Tuesday, April 23, 2013

Show me the data but don't charge me an arm and a leg

In the past the biotechnology industry enjoyed a cost and procurement system where drugs were provided at the cost set by the provider. Now there is change coming in the industry where the value of the drugs must be proven before being accepted. They now will be forced to sell good outcomes and at a lower cost.

While the industry stock levels are running at a long term high and the FDA has approved a record number of drugs, the winds of change are shifting on through. On Monday, there was an executive meeting at the Biotechnology Industry Organization convention in Chicago where this issue was discussed in detail. 

"The national health care overhaul, the shift toward personalized medicines targeting smaller patient populations, and tougher reimbursement standards by commercial health insurers in the United States and government payers in Europe are changing the game for biotechnology start-ups and pharmaceutical giants alike, Burrill said.

“We as a health care system are at a pivotal moment,” said David Meeker, chief executive of the Genzyme division of Sanofi SA in Cambridge. “Economic growth in the Western world is negligible to negative.

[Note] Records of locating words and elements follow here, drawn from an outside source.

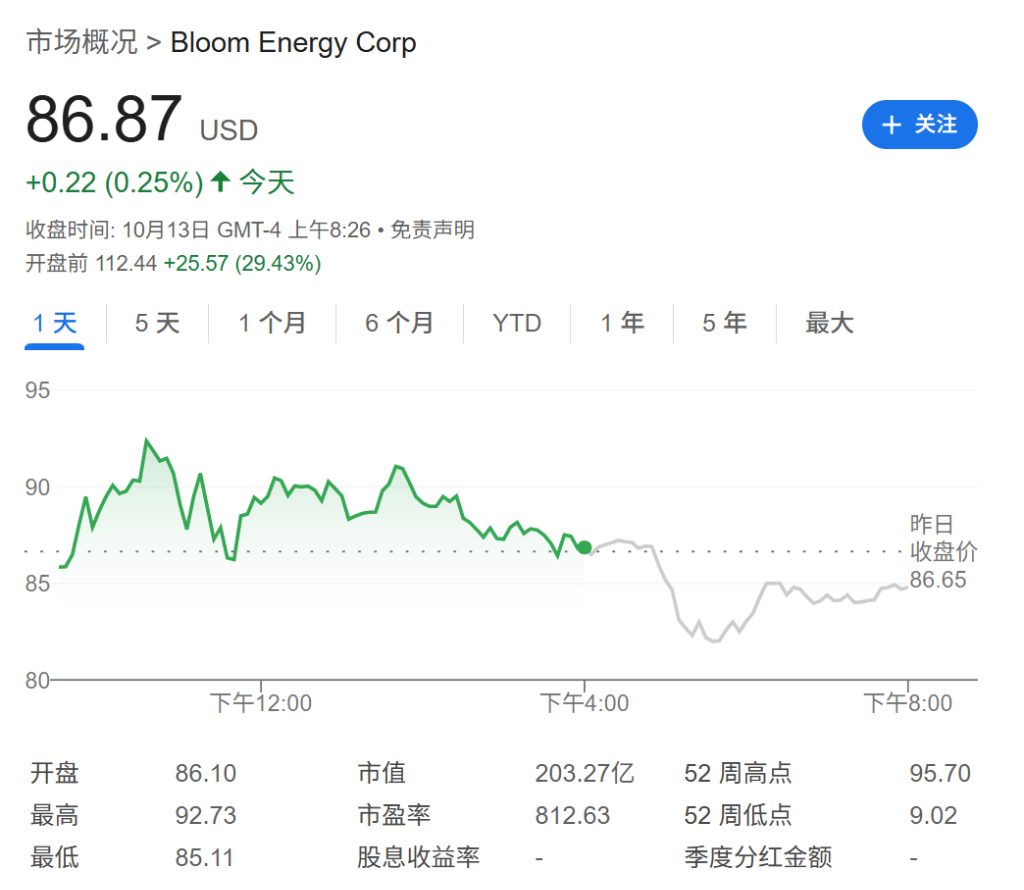Click the plus icon in the follow button
Image resolution: width=1024 pixels, height=890 pixels.
(891, 125)
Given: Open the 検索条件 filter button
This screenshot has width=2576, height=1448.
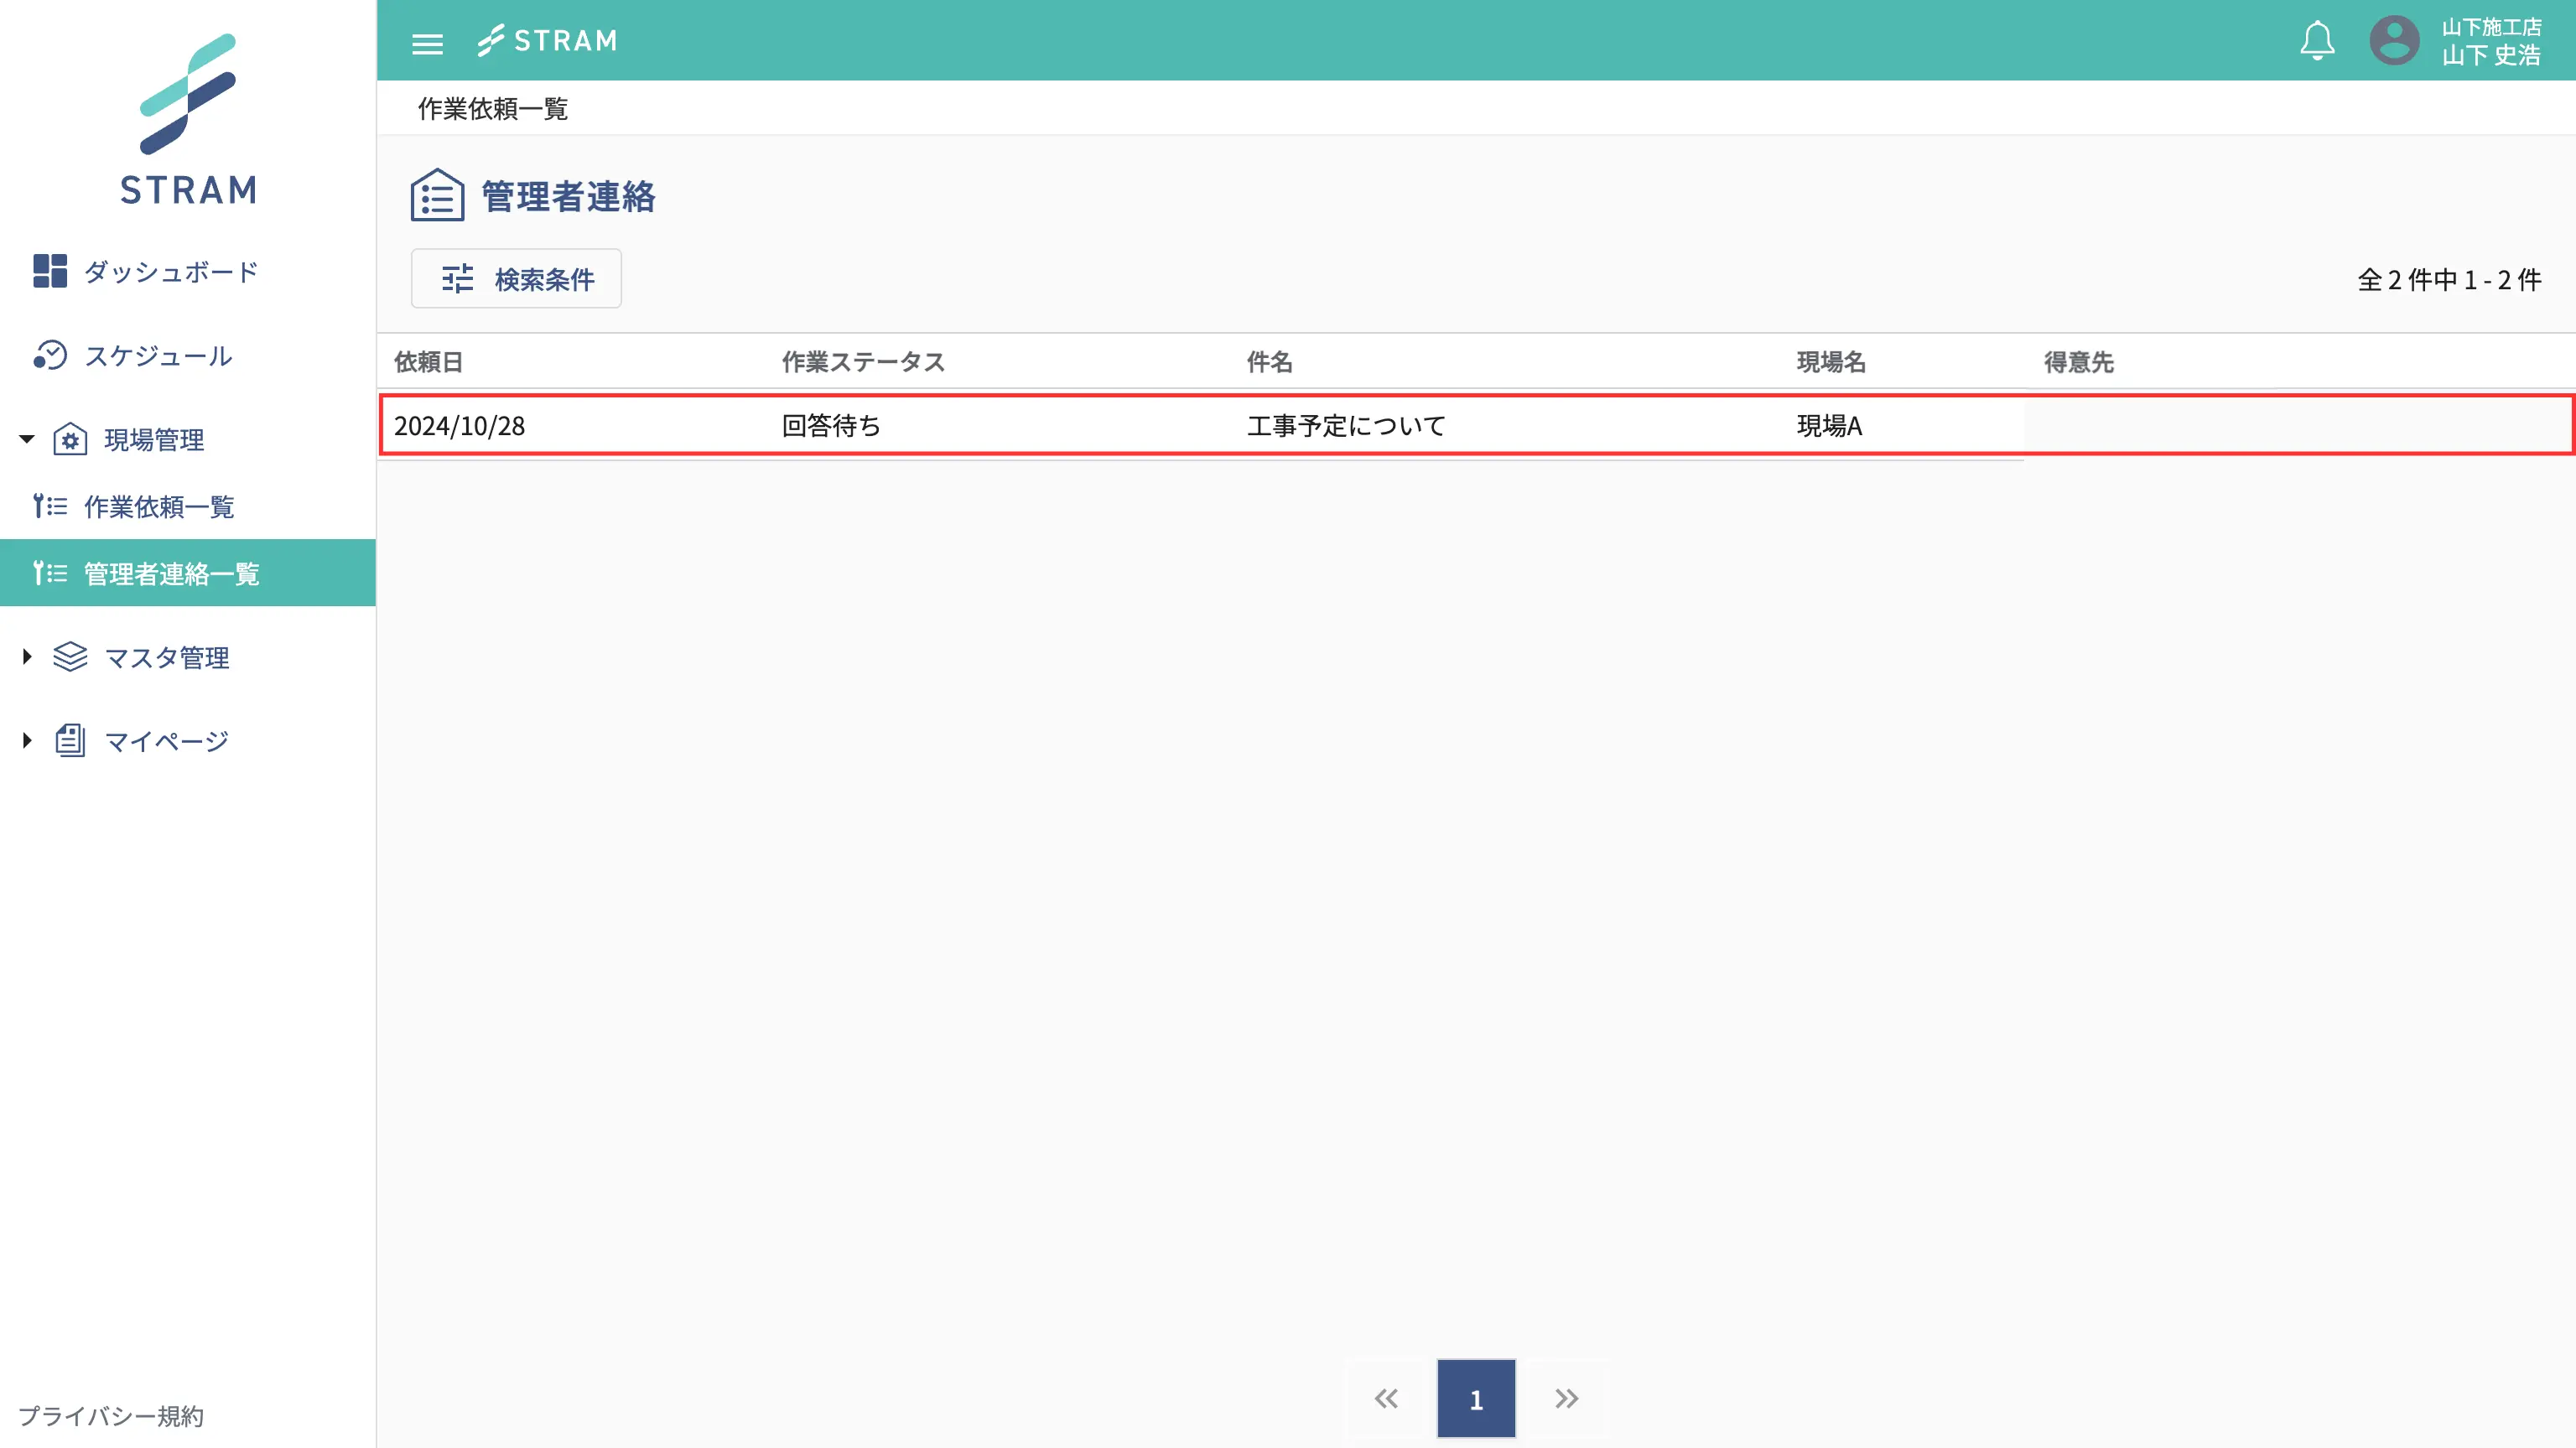Looking at the screenshot, I should click(x=516, y=279).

Everyone’s taking a hit. That’s translating into increased pressure on health care spending. The trend is to spend less.”

Drug makers once could count on a straightforward regulatory process and automatic reimbursement for approved medicines. But the process for getting experimental drugs to market has grown longer and costlier as regulators demand more patient-specific data before granting approval. At the same time, payment regulations have become more variable and less certain.

“The payers used to just pay,” Burrill said. “Now they want proof that drugs can improve outcomes and lower costs. And the way you do that for the French versus the way you to it for the Chinese versus the way you do it for Aetna or Kaiser Permanente is all different.”

Industry executives discussed the new dynamic at a Monday session on “pay for value” in the drug business, but there was little agreement on how to define the value of new medicines."

Payers are demanding more data showing benefits before covering them. Manufacturers are creating more and more drugs for smaller populations - for the rarer ailments. Insurers are also reluctant to pay for new expensive drugs to treat common conditions such as diabetes or heart disease.

These changes are causing pharma companies to look at how they do business and partner with other companies, particularly smaller ones, to reduce their risks. I hope to see this continued change s that medications become more affordable and insurance companies are not denying new drugs  because the costs are too high. The doctors should be the one making the decisions on which medications are appropriate for their patients, not the pharmaceutical companies nor the insurance companies.